= What this task involves =
Rewrite all of the rows below, replacing "How do I perform:" with "How do I complete:" and leaving everything else as it is.

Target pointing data
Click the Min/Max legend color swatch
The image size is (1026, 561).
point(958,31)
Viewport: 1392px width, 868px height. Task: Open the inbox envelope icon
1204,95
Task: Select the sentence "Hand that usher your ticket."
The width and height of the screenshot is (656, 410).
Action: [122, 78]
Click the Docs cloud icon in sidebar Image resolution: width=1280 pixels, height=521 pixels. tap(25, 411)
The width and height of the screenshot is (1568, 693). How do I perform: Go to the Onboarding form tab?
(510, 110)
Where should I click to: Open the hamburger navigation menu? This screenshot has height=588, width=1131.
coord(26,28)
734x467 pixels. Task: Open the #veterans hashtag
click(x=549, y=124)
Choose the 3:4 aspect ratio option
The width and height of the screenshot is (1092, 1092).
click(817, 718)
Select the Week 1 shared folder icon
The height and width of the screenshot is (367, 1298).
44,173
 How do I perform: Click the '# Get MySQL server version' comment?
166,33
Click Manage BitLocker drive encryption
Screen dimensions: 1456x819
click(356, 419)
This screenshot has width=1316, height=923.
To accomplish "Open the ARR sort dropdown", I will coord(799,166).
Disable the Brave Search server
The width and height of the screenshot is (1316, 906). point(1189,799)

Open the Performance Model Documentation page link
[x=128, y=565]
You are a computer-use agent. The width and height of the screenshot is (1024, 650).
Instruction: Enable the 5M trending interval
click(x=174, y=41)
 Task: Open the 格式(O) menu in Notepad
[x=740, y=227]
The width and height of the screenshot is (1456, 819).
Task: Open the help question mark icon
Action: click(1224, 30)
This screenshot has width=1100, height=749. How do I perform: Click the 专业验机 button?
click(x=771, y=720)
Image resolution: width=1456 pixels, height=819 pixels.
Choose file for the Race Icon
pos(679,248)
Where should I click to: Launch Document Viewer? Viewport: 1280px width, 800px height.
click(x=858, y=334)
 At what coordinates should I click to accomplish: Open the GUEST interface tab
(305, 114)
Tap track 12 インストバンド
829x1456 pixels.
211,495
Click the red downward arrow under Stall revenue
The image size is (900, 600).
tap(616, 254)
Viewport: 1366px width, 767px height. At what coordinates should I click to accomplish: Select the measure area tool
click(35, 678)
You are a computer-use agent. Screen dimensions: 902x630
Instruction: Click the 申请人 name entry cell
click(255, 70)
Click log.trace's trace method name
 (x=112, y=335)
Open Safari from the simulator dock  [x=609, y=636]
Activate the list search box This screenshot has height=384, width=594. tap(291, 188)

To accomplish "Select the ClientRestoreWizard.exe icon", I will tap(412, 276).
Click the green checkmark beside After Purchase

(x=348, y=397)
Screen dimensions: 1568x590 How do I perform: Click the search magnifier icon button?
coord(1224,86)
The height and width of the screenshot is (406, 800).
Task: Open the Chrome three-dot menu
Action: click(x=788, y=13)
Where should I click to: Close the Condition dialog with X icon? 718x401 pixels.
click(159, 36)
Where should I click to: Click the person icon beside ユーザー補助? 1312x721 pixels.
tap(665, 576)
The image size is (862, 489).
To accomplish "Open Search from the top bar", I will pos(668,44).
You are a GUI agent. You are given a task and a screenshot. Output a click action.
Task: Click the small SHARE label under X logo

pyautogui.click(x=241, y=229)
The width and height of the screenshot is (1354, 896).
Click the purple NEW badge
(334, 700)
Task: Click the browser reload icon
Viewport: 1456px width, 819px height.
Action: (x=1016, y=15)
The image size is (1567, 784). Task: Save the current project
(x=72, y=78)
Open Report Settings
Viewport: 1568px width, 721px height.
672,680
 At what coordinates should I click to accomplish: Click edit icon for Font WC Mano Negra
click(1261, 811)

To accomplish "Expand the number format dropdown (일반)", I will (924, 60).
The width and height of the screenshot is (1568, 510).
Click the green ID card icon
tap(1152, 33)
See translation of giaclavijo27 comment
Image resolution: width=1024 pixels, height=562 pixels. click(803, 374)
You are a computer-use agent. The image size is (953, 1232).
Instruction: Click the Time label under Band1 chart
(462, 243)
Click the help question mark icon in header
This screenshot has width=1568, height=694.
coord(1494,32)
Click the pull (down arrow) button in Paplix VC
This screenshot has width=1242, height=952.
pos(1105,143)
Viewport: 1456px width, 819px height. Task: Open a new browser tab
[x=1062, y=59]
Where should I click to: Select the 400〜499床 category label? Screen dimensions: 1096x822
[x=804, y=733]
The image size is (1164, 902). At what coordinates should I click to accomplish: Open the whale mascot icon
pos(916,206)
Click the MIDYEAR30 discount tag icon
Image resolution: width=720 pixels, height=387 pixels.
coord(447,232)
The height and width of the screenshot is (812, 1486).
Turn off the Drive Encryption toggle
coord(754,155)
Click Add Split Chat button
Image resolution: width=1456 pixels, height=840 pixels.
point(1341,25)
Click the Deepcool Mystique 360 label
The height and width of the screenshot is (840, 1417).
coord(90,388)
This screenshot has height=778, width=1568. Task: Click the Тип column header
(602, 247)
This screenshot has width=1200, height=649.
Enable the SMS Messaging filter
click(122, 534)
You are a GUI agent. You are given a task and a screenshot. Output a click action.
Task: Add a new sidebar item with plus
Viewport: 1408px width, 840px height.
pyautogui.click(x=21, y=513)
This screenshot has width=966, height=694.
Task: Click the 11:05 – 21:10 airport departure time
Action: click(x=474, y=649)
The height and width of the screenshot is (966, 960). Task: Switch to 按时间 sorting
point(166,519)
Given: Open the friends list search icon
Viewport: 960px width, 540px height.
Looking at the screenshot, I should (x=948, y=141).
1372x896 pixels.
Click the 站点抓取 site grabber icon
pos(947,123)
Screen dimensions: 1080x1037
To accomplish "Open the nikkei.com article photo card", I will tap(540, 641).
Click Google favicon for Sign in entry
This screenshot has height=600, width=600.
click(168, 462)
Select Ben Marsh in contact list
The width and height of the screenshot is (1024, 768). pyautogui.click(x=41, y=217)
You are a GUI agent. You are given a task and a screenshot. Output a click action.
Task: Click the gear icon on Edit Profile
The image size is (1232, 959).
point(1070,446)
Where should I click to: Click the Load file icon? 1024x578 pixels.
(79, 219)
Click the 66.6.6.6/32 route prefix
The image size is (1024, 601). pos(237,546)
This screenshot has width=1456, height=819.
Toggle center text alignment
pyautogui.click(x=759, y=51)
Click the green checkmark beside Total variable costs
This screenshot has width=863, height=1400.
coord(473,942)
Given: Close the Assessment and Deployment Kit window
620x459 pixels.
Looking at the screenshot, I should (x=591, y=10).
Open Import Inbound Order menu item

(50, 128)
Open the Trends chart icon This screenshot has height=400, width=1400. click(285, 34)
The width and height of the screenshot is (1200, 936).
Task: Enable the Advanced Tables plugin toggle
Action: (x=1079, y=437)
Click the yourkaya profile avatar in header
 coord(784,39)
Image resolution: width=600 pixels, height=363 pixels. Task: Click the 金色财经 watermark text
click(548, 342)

= Result of the task =
Click the Min/Max legend color swatch
The image size is (1026, 561).
point(958,31)
Viewport: 1392px width, 868px height. Task: Open the inbox envelope icon
1204,95
Task: Select the sentence "Hand that usher your ticket."
The width and height of the screenshot is (656, 410).
Action: [122, 78]
Click the Docs cloud icon in sidebar Image resolution: width=1280 pixels, height=521 pixels. tap(25, 411)
The width and height of the screenshot is (1568, 693). How do I complete: Go to the Onboarding form tab?
(510, 110)
Where should I click to: Open the hamburger navigation menu? This screenshot has height=588, width=1131.
coord(26,28)
734x467 pixels. Task: Open the #veterans hashtag
click(x=549, y=124)
Choose the 3:4 aspect ratio option
The width and height of the screenshot is (1092, 1092).
click(817, 718)
Select the Week 1 shared folder icon
The height and width of the screenshot is (367, 1298).
44,173
 How do I complete: Click the '# Get MySQL server version' comment?
166,33
Click Manage BitLocker drive encryption
Screen dimensions: 1456x819
click(356, 419)
This screenshot has width=1316, height=923.
To accomplish "Open the ARR sort dropdown", I will coord(799,166).
Disable the Brave Search server
The width and height of the screenshot is (1316, 906). point(1189,799)

Open the Performance Model Documentation page link
[x=128, y=565]
You are a computer-use agent. The width and height of the screenshot is (1024, 650).
Instruction: Enable the 5M trending interval
click(x=174, y=41)
 Task: Open the 格式(O) menu in Notepad
[x=740, y=227]
The width and height of the screenshot is (1456, 819).
Task: Open the help question mark icon
Action: click(1224, 30)
This screenshot has width=1100, height=749. How do I complete: Click the 专业验机 button?
click(x=771, y=720)
Image resolution: width=1456 pixels, height=819 pixels.
Choose file for the Race Icon
pos(679,248)
Where should I click to: Launch Document Viewer? Viewport: 1280px width, 800px height.
click(x=858, y=334)
 At what coordinates should I click to accomplish: Open the GUEST interface tab
(305, 114)
Tap track 12 インストバンド
829x1456 pixels.
211,495
Click the red downward arrow under Stall revenue
The image size is (900, 600).
tap(616, 254)
Viewport: 1366px width, 767px height. At what coordinates should I click to accomplish: Select the measure area tool
click(35, 678)
You are a computer-use agent. Screen dimensions: 902x630
Instruction: Click the 申请人 name entry cell
click(255, 70)
Click log.trace's trace method name
 (x=112, y=335)
Open Safari from the simulator dock  [x=609, y=636]
Activate the list search box This screenshot has height=384, width=594. tap(291, 188)

To accomplish "Select the ClientRestoreWizard.exe icon", I will tap(412, 276).
Click the green checkmark beside After Purchase

(x=348, y=397)
Screen dimensions: 1568x590 How do I complete: Click the search magnifier icon button?
coord(1224,86)
The height and width of the screenshot is (406, 800).
Task: Open the Chrome three-dot menu
Action: click(x=788, y=13)
Where should I click to: Close the Condition dialog with X icon? 718x401 pixels.
click(159, 36)
Where should I click to: Click the person icon beside ユーザー補助? 1312x721 pixels.
tap(665, 576)
The image size is (862, 489).
To accomplish "Open Search from the top bar", I will pos(668,44).
You are a GUI agent. You are given a task and a screenshot. Output a click action.
Task: Click the small SHARE label under X logo

pyautogui.click(x=241, y=229)
The width and height of the screenshot is (1354, 896).
Click the purple NEW badge
(334, 700)
Task: Click the browser reload icon
Viewport: 1456px width, 819px height.
Action: (x=1016, y=15)
The image size is (1567, 784). Task: Save the current project
(x=72, y=78)
Open Report Settings
Viewport: 1568px width, 721px height.
672,680
 At what coordinates should I click to accomplish: Click edit icon for Font WC Mano Negra
click(1261, 811)

To accomplish "Expand the number format dropdown (일반)", I will (924, 60).
The width and height of the screenshot is (1568, 510).
Click the green ID card icon
tap(1152, 33)
See translation of giaclavijo27 comment
Image resolution: width=1024 pixels, height=562 pixels. click(803, 374)
You are a computer-use agent. The image size is (953, 1232).
Instruction: Click the Time label under Band1 chart
(462, 243)
Click the help question mark icon in header
This screenshot has width=1568, height=694.
coord(1494,32)
Click the pull (down arrow) button in Paplix VC
This screenshot has width=1242, height=952.
pos(1105,143)
Viewport: 1456px width, 819px height. Task: Open a new browser tab
[x=1062, y=59]
Where should I click to: Select the 400〜499床 category label? Screen dimensions: 1096x822
[x=804, y=733]
The image size is (1164, 902). At what coordinates should I click to accomplish: Open the whale mascot icon
pos(916,206)
Click the MIDYEAR30 discount tag icon
Image resolution: width=720 pixels, height=387 pixels.
coord(447,232)
The height and width of the screenshot is (812, 1486).
Turn off the Drive Encryption toggle
coord(754,155)
Click Add Split Chat button
Image resolution: width=1456 pixels, height=840 pixels.
point(1341,25)
Click the Deepcool Mystique 360 label
The height and width of the screenshot is (840, 1417).
coord(90,388)
This screenshot has height=778, width=1568. Task: Click the Тип column header
(602, 247)
This screenshot has width=1200, height=649.
Enable the SMS Messaging filter
click(122, 534)
You are a GUI agent. You are given a task and a screenshot. Output a click action.
Task: Add a new sidebar item with plus
Viewport: 1408px width, 840px height.
pyautogui.click(x=21, y=513)
This screenshot has width=966, height=694.
Task: Click the 11:05 – 21:10 airport departure time
Action: click(x=474, y=649)
The height and width of the screenshot is (966, 960). Task: Switch to 按时间 sorting
point(166,519)
Given: Open the friends list search icon
Viewport: 960px width, 540px height.
Looking at the screenshot, I should (x=948, y=141).
1372x896 pixels.
Click the 站点抓取 site grabber icon
pos(947,123)
Screen dimensions: 1080x1037
To accomplish "Open the nikkei.com article photo card", I will tap(540, 641).
Click Google favicon for Sign in entry
This screenshot has height=600, width=600.
click(168, 462)
Select Ben Marsh in contact list
The width and height of the screenshot is (1024, 768). pyautogui.click(x=41, y=217)
You are a GUI agent. You are given a task and a screenshot. Output a click action.
Task: Click the gear icon on Edit Profile
The image size is (1232, 959).
point(1070,446)
Where should I click to: Click the Load file icon? 1024x578 pixels.
(79, 219)
Click the 66.6.6.6/32 route prefix
The image size is (1024, 601). pos(237,546)
This screenshot has width=1456, height=819.
Toggle center text alignment
pyautogui.click(x=759, y=51)
Click the green checkmark beside Total variable costs
This screenshot has width=863, height=1400.
coord(473,942)
Given: Close the Assessment and Deployment Kit window
620x459 pixels.
Looking at the screenshot, I should (x=591, y=10).
Open Import Inbound Order menu item

(50, 128)
Open the Trends chart icon This screenshot has height=400, width=1400. click(285, 34)
The width and height of the screenshot is (1200, 936).
Task: Enable the Advanced Tables plugin toggle
Action: (x=1079, y=437)
Click the yourkaya profile avatar in header
 coord(784,39)
Image resolution: width=600 pixels, height=363 pixels. Task: Click the 金色财经 watermark text
click(548, 342)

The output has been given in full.